2.2.1. Saving the filename and content-type

When a file is uploaded, there’s more involved than just the data inside the file. You might be interested in the filename and the content-type as well.

The uploaded file contains all the extras were looking for, we just have to know where to look for the info, and what to do with what we find.

The object returned by CGI has two methods that we’re particularly interested in: original_filename() and content_type().

Example

class PictureController < ApplicationController
  ...
  def new
    picture = Picture.new()
    @picture.uploaded_file = @params['picture_file']
    @picture.save
    redirect_to :action => 'index'
  end
  ...
end
class Picture < ActiveRecord::Base
  ...
  def uploaded_file=(incoming_file)
    self.file_name = incoming_file.original_filename
    self.content_type = incoming_file.content_type
    self.file = incoming_file
  end

  def file_name=(new_file_name)
    write_attribute("file_name", sanitize_filename(new_file_name))
  end

 private

  def sanitize_filename(file_name)
    # get only the filename, not the whole path (from IE)
    just_filename = File.basename(file_name) 
    # replace all non-alphanumeric, underscore or periods with underscores
    just_filename.gsub(/[^\w\.\-]/,'_') 
  end
  ...
end

The approach taken in the solution above encapsulates the filehandling logic in the model instead of the controller. The only duty the controller has is to instantiate a new Picture and hand over the uploaded file.

  # in PictureController
  @picture = Picture.new()
  @picture.uploaded_file = @params['picture_file']

Special Treatments

Because an uploaded file is not a simple object, and because we want to retrieve certain information from it, a custom setter method was written in the Picture model to handle processing the uploaded file.

  # in Picture class
  def uploaded_file=(incoming_file)
    self.file_name = incoming_file.original_filename
    self.content_type = incoming_file.content_type
    self.file = incoming_file
  end
This setter does three things:
  • retrieve and assign the orginal filename (using the original_filename method)
  • retrieve and assign the content-type (using the content_type method)
  • set @file (to be processed elsewhere)

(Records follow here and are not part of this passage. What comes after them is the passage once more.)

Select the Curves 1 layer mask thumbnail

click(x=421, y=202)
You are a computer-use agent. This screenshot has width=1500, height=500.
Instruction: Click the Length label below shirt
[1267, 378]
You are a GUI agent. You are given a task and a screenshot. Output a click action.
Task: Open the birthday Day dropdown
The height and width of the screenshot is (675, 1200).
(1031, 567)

We’re still not quite there yet. The incoming filename needs some attention. To that end we have another setter method (file_name=) which attempts to clean-up the filename before assigning it to the model.

The sanitize_filename method does two things
  • trim the filename down (removing any excess paths—see below)
  • replace any funny characters with an underscore

Files uploaded from Internet Explorer

Internet Explorer includes the entire path of a file in the filename sent, so the original_filename routine will return something like:

C:\Documents and Files\user_name\Pictures\My File.jpg 
instead of just:
My File.jpg

This is easily handled by File.basename, which strips out everything before the filename.

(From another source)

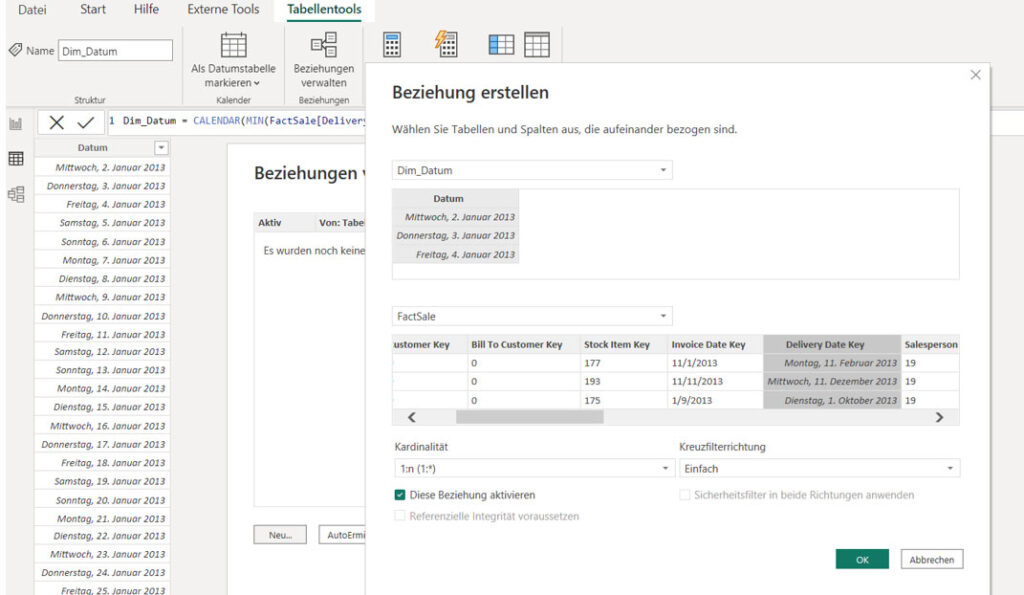Viewport: 1024px width, 595px height.
Task: Click the FactSale preview horizontal scrollbar
Action: (x=530, y=417)
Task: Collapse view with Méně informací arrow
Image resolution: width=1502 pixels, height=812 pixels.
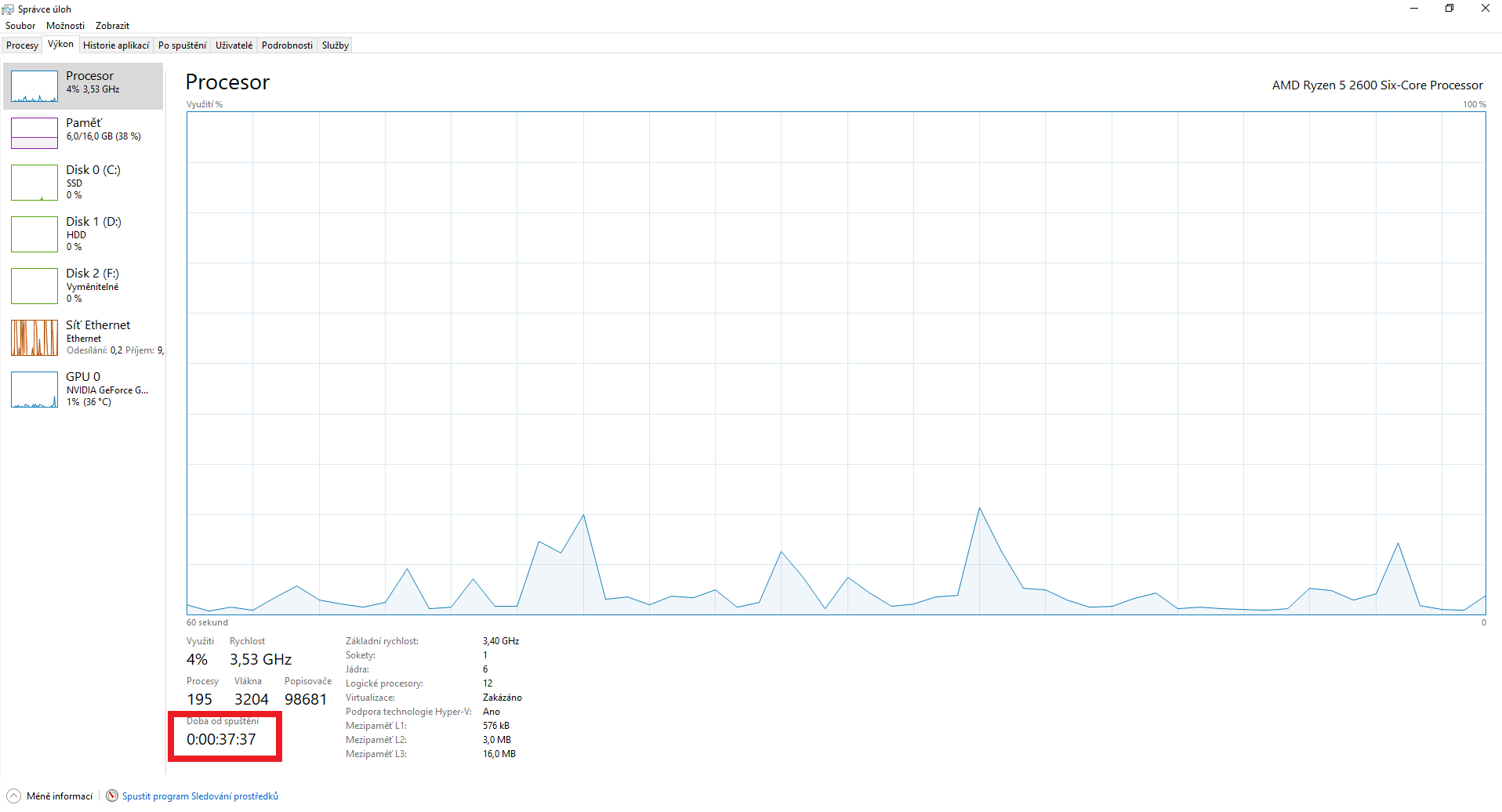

def sanitize_filename(file_name)
  # get only the filename, not the whole path (from IE)
  just_filename = File.basename(file_name) 
  # replace all none alphanumeric, underscore or perioids with underscore
  just_filename.sub(/[^\w\.\-]/,'_') 
end

In the given solutions, this is a method of the Picture class. In practice, if you were to have numerous different classes that dealt with uploaded files, the method would do well placed in a helper or library.

What’s missing?

  • validation
  • saving the file content, either to the filesystem or a database
  • a bulletproof sanitize_filename method. This one was hastily written and is not well tested.